Tip: Use a tea strainer to keep the strands of saffron out of your dish.
Note: Half a cup of broth may not seem like very much liquid, but between the moisture retention properties of the tajine and the juices that the chicken and vegetables will release there will be plenty of sauce.
5. Add half of the parsley and all of the coriander to the pan.
Note: Several of the recipes I looked at had you tying the parsley and cilantro into a bundle and then removing them after they are “spent.” Readers of my blog know how I feel about this kind of food waste. If it is edible, leave it in the pot.
6. Simmer the sauce for 2-3 minutes and remove it from the heat.
7. Transfer half of the onion mixture to the tajine.
8. Arrange the chicken pieces over the onions.
Note: For a dish like this I usually start with a whole chicken. I remove the back, breast bone, ribs, and wing tips with a knife or kitchen shears.
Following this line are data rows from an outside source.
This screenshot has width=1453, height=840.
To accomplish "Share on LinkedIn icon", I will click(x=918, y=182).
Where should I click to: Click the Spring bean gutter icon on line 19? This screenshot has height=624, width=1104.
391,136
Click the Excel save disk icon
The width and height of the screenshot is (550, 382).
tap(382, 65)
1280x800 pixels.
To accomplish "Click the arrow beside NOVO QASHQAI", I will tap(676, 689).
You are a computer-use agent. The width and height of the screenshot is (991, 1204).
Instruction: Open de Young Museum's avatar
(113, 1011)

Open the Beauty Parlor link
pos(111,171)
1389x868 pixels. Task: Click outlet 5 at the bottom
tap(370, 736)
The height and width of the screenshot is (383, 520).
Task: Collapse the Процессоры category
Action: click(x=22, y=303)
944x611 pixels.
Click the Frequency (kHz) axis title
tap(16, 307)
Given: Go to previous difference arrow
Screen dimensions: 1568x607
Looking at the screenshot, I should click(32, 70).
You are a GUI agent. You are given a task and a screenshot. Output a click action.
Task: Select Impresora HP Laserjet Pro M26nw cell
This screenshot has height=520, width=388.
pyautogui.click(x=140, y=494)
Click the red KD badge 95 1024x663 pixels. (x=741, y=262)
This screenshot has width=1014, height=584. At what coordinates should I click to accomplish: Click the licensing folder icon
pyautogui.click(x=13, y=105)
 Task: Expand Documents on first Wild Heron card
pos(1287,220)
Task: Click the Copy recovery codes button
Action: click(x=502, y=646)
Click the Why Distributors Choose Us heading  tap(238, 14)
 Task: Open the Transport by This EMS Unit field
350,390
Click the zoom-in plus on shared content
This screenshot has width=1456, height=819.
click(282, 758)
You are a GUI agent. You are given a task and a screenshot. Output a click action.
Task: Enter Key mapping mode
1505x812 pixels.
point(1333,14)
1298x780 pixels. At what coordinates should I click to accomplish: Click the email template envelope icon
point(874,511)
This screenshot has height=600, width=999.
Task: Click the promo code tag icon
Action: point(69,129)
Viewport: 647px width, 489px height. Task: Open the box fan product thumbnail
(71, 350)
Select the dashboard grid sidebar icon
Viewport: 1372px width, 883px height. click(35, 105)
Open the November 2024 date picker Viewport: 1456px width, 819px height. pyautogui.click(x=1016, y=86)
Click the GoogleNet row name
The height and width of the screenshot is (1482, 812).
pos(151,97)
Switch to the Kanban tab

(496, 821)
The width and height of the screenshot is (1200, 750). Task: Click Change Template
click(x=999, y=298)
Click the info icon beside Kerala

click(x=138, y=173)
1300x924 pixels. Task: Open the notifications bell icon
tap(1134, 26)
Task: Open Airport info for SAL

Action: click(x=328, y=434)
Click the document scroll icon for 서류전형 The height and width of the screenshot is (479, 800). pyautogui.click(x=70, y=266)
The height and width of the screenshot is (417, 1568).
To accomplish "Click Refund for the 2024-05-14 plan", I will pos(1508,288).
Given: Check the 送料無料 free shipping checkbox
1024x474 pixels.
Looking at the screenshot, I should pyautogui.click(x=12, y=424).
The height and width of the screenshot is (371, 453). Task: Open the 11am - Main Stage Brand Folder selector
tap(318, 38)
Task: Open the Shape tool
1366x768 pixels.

These bits get frozen for later use in a chicken stock. I then separate the leg and thigh and I divide the breasts into to 2-3 portions each.
9. Lay the lemon peel slices over the chicken.
Tip: In preparing my lemon peel, I slice a strip about half an inch wide off of the lemon. I then turn it over and—laying it peel side down—I shave off any white pith on the inside.
10. Cover the tajine and place it in a cold oven.
Tip: If you have a heat diffuser, you may cook this dish on a stove top, but I like the greater temperature control of the oven.
Note: Do not put a cold tajine into directly into a hot oven, there is a risk that it might crack from the sudden heat.
11. Set the temperature to 350º F and cook the chicken, undisturbed, for one hour.
12. Remove the tajine from the oven and remove the lid.
13 . Scatter the artichoke caps, garbanzo beans and olives over the top of the stew.
Tip: You may use a turkey baster to baste the stew before adding the vegetables.
Note: Frozen artichoke caps vary widely in size. I cut the small ones into quarters and the larger ones into six pieces. It is not necessary to completely defrost them before adding them to the pot.
14. Return the tajine to the oven and cook for another 30-40 minutes.
Tip: (optional) Check the sauce level and thickness. If you feel that it is too much or too thin, transfer some of it to a small pot and reduce and thicken it with some corn starch. Pour the thickened sauce over the tajine before garnishing it.
15. Garnish with the remaining parsley and serve.